▸ **WHAT TO WORK ON**: Once the line containing "Click Mời at the participants panel bottom" is found in the records below, return it and each following line exactly, up to and including the line containing "Click the pumpkin fast-forward spin button", and nothing else.

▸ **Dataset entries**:

* * * * * * *

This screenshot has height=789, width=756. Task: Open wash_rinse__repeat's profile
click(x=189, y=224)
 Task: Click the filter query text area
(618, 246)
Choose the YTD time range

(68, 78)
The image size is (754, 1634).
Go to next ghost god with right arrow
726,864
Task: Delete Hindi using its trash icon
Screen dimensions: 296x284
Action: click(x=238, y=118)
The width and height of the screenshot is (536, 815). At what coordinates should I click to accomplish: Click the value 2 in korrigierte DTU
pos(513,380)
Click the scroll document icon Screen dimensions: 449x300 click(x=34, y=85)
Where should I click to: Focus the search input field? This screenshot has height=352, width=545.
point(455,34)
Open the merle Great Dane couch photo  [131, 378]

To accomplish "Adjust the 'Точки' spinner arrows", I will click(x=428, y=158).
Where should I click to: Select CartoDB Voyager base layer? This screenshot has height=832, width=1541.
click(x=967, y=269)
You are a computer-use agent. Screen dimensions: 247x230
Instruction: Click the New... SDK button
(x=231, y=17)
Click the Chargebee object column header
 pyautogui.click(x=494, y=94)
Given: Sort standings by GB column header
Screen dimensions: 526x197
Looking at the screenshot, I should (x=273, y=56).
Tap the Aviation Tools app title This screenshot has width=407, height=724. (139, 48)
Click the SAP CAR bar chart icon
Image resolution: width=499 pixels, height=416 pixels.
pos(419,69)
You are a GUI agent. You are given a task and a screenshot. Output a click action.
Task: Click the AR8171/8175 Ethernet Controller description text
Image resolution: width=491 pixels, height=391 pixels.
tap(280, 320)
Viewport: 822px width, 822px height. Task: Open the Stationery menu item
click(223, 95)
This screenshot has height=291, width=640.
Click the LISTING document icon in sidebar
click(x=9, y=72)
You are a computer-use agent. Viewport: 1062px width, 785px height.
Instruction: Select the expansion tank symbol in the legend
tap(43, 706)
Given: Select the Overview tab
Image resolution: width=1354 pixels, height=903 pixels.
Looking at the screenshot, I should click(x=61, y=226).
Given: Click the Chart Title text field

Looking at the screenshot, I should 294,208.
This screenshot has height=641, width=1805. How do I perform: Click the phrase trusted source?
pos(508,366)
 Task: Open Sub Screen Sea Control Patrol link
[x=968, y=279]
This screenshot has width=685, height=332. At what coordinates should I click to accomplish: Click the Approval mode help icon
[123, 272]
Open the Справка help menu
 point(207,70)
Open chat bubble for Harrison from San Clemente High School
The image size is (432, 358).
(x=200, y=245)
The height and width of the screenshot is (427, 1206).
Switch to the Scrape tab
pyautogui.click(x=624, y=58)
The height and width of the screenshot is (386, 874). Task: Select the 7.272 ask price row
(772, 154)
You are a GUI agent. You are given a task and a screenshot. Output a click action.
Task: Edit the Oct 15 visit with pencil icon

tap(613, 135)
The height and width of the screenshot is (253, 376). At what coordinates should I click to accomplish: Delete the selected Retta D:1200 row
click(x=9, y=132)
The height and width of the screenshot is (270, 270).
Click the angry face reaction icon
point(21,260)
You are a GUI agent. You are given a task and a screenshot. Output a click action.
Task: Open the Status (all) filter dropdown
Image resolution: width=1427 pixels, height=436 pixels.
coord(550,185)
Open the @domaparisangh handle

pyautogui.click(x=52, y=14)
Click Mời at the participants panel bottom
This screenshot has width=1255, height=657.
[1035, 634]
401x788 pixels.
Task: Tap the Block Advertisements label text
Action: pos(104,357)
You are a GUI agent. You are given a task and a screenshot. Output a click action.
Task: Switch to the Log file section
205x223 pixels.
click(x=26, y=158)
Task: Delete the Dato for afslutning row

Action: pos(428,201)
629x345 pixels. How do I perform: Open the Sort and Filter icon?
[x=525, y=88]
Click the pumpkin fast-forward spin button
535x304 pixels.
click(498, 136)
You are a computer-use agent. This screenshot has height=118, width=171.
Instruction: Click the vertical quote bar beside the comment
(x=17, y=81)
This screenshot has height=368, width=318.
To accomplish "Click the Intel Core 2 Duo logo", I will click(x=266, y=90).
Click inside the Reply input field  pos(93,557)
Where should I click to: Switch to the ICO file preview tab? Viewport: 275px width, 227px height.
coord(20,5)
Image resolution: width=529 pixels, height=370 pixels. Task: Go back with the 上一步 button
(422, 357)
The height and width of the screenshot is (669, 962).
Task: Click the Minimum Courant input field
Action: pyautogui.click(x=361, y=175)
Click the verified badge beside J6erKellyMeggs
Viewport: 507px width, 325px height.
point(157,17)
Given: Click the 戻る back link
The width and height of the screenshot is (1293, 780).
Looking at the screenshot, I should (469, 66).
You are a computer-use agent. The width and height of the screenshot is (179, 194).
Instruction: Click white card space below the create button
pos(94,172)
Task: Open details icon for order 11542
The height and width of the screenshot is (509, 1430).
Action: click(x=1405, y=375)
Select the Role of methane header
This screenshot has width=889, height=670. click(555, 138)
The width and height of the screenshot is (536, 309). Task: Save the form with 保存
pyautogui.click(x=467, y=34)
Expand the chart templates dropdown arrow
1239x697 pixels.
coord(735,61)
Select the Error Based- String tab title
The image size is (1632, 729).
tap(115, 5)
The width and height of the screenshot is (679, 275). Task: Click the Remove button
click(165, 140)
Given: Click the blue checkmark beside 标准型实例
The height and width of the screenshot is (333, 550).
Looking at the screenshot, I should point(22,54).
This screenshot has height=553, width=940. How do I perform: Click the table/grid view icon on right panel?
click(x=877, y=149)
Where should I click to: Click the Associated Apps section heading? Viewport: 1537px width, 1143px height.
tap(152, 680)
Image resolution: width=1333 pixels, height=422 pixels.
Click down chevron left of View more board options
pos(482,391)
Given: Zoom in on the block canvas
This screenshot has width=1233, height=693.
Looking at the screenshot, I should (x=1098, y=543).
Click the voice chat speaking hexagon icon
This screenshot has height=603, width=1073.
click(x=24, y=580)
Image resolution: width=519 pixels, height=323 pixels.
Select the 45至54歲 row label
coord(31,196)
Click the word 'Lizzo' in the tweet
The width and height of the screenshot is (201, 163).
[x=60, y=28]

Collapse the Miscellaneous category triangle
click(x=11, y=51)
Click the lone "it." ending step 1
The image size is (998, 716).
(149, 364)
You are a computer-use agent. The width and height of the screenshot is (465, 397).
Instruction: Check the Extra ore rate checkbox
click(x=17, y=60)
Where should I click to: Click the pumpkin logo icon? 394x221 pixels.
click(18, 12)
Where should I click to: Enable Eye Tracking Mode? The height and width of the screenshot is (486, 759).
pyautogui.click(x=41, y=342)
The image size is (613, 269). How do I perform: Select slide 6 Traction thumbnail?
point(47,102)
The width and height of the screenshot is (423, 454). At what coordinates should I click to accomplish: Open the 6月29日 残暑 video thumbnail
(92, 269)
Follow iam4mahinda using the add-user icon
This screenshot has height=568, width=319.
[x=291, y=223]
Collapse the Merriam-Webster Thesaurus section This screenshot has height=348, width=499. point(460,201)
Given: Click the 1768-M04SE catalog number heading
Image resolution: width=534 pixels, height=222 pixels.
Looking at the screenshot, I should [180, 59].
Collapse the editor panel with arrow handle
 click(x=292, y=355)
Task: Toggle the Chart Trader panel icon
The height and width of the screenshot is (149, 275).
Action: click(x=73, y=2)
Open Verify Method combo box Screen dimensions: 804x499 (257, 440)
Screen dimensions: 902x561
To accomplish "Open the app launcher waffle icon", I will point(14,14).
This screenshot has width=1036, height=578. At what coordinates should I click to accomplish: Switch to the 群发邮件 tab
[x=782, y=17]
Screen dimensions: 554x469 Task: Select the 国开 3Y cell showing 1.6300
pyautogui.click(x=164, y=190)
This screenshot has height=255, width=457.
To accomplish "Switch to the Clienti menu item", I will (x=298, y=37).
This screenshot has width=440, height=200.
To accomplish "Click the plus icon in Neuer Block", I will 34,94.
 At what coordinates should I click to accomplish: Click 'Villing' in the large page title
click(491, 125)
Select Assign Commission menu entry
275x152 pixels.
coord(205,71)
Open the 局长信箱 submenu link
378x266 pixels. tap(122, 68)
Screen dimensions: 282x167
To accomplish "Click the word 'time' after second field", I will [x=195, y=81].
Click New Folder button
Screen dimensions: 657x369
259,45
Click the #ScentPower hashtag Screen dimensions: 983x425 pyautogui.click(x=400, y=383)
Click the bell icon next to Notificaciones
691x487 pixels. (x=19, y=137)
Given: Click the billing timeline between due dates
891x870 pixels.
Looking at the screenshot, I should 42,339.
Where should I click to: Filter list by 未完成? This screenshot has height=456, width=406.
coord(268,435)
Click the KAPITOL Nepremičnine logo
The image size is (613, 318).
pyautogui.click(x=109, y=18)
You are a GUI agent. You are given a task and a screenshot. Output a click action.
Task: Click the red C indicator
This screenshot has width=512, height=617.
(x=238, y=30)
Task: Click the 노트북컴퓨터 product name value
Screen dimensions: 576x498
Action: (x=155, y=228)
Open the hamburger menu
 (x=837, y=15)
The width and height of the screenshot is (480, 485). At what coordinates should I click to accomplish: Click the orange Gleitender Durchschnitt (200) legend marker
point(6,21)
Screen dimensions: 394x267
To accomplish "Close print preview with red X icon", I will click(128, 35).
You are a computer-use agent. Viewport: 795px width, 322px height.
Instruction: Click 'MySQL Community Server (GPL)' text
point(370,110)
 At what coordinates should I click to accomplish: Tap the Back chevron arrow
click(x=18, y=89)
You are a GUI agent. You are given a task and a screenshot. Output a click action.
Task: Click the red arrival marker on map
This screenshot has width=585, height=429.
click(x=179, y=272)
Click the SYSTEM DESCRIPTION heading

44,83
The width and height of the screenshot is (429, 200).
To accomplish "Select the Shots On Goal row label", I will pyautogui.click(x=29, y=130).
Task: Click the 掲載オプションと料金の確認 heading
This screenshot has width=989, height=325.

* * * * * * *

▸ **ANSWER SPACE**:
Click Mời at the participants panel bottom
This screenshot has width=1255, height=657.
[1035, 634]
401x788 pixels.
Task: Tap the Block Advertisements label text
Action: pos(104,357)
You are a GUI agent. You are given a task and a screenshot. Output a click action.
Task: Switch to the Log file section
205x223 pixels.
click(x=26, y=158)
Task: Delete the Dato for afslutning row

Action: pos(428,201)
629x345 pixels. How do I perform: Open the Sort and Filter icon?
[x=525, y=88]
Click the pumpkin fast-forward spin button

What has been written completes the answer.